§ What you are asked to do: Copy out every line of the listing below word for word, with nothing changed.
═══ Task data
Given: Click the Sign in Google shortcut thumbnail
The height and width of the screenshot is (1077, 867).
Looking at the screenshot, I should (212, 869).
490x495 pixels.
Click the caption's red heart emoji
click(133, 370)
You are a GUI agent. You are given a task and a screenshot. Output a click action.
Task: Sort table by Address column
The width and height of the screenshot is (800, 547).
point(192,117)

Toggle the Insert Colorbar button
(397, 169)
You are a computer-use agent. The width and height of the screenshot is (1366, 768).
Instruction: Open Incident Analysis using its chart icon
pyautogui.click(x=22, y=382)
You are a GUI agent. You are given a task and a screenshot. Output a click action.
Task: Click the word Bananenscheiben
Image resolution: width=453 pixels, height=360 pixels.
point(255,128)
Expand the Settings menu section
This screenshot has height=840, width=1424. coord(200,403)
══════
§ Finished exercise:
Given: Click the Sign in Google shortcut thumbnail
The height and width of the screenshot is (1077, 867).
Looking at the screenshot, I should (212, 869).
490x495 pixels.
Click the caption's red heart emoji
click(133, 370)
You are a GUI agent. You are given a task and a screenshot. Output a click action.
Task: Sort table by Address column
The width and height of the screenshot is (800, 547).
point(192,117)

Toggle the Insert Colorbar button
(397, 169)
You are a computer-use agent. The width and height of the screenshot is (1366, 768).
Instruction: Open Incident Analysis using its chart icon
pyautogui.click(x=22, y=382)
You are a GUI agent. You are given a task and a screenshot. Output a click action.
Task: Click the word Bananenscheiben
Image resolution: width=453 pixels, height=360 pixels.
point(255,128)
Expand the Settings menu section
This screenshot has height=840, width=1424. coord(200,403)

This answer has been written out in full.